Copy the material below word for word, line by line, and leave the pictures out of your answer.

──────── EXERCISE MATERIAL ────────

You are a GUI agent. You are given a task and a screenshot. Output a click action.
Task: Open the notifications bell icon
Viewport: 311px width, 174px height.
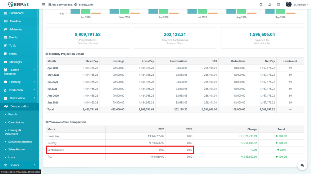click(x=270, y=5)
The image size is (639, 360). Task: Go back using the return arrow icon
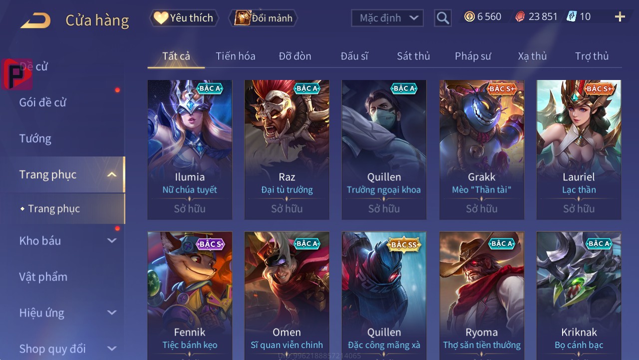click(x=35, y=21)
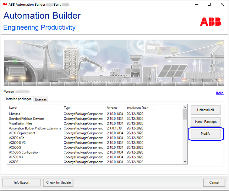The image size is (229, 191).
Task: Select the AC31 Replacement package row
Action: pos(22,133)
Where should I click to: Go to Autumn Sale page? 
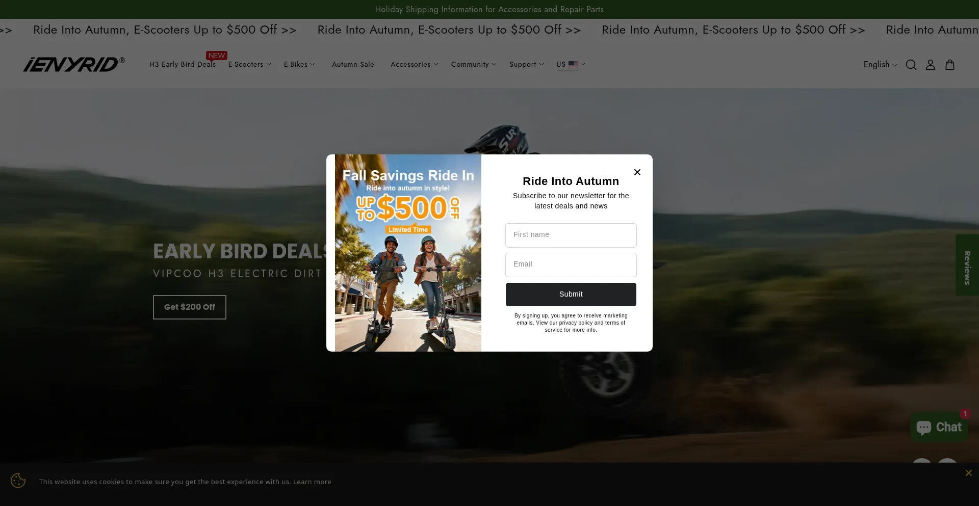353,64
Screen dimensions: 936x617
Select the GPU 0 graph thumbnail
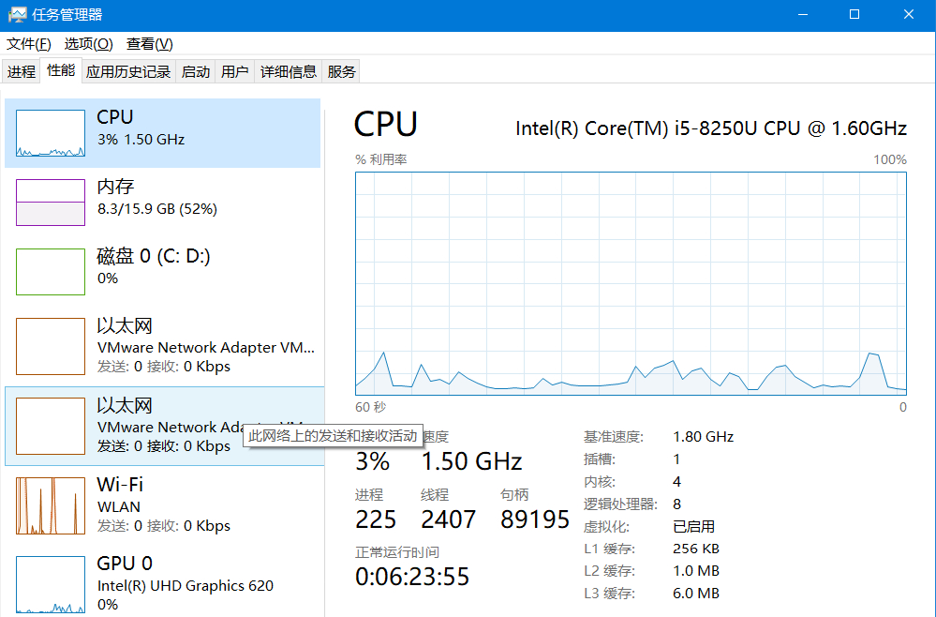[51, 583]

────────

■ FINISHED EXERCISE ■
You are a GUI agent. You are given a task and a screenshot. Output a click action.
Task: Open the notifications bell icon
Viewport: 311px width, 174px height.
click(x=270, y=5)
The image size is (639, 360). Task: Go back using the return arrow icon
click(x=35, y=21)
The image size is (229, 191).
Task: Select the AC31 Replacement package row
Action: pos(22,133)
Where should I click to: Go to Autumn Sale page? 
353,64
Screen dimensions: 936x617
Select the GPU 0 graph thumbnail
[51, 583]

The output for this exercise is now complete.